Configure sharing links

The default file and folder links settings determine which link option is shown to the user by default when they share a document. Users can change the link type to one of the other options before sharing if desired.

  • Specific people: consider this option if you expect to do a lot of document sharing with guests. This type of link works with guests and requires them to authenticate.
  • Only people in your organization: choose this option if you expect most document sharing to be with people inside your organization.
  • Anyone with the link: choose this option if you expect to do a lot of unauthenticated document sharing. If you want to allow “Anyone” links but are concerned about accidental unauthenticated sharing, consider one of the other options as the default. This link type is only available if you’ve enabled “Anyone” sharing.
  1. Choose the type of link and permission that’s selected by default when users share documents. A recommended option to choose is “Only people in your organization” and “View”. Keep in mind that this setting affects SharePoint sites in your organization, as well as OneDrive.
    File and folder links
  2. Set the maximum period that “Anyone” links are valid and set permissions for “Anyone” links.If you set a restriction, the maximum allowed is 730 days. Note that once an “Anyone” link expires, the document can be re-shared with a new “Anyone” link.
    Choose expiration and permissions options for Anyone links
  3. If you made changes, click “Save”.

How to change sharing settings for a site

If you’re sharing files that are in a SharePoint site, you also need to check the site-level sharing settings for that site.

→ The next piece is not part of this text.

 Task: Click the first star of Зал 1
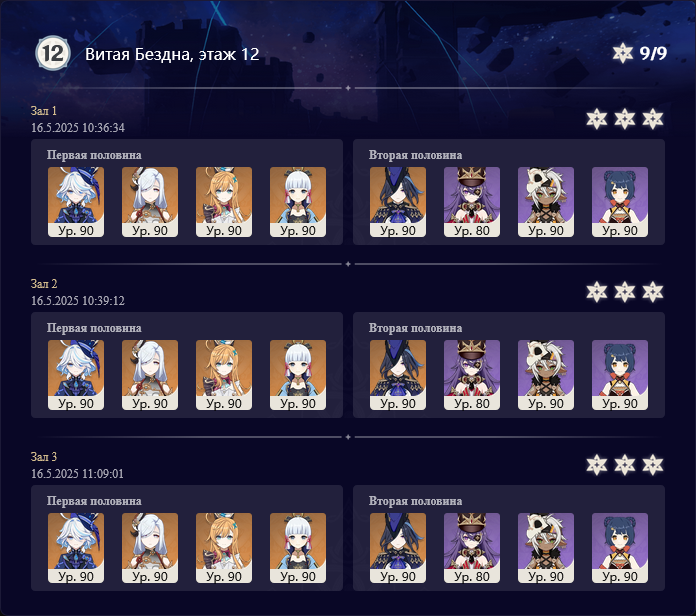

The settings available are dependent on your organization-level setting. If you enable external sharing for a site and it is later turned off for your organization, external sharing will become unavailable at the site level and any shared links will stop working. If it is turned back on for the organization, the site sharing setting will return to what it was before and the shared links will resume working.

To set site-level sharing settings do the following:

  1. Open SharePoint’s “Active sites”:
    1. Login to Microsoft 365 and open the “Admin” app:
      Open the Office 365 "Admin" app
    2. Open the SharePoint admin center:
      Open the SharePoint admin center
    3. Under the “Sites” section, open the “Active sites” page:
  2. Select the site that you want to change sharing for and In the ribbon, click on the Sharing function:
  3. Set the desired sharing level for the site:
  4. If you want to limit the sharing by domain or if you want to set an expiration time for guest access, then open the “Advanced settings for external sharing” and select which domains to allow/restrict the sharing with by ticking the check box “Limit sharing by domain” and thereafter add the domains that you want to allow/restrict. To to set an expiration time for guest access clear the “Same as organization-level setting” check box and set the value that you want to use for this site:
    Advanced settings for external sharing
  5. If you want to have another default sharing link type in the site than is set on the organization level, clear the “Same as organization-level setting” check box and set the value that you want to use for this site:
    Default sharing link type
  6. If you have selected “Anyone” and want to have another expiration time for “Anyone” links in the site than is set on the organization level, open the “Advanced settings for Anyone links” and clear the “Same as organization-level setting” check box and set the value that you want to use for this site:
  7. If you want to have another link permission in the site than is set on the organization level, clear the “Same as organization-level setting” check box and set the value that you want to use for this site:
  8. If you made changes, click Save.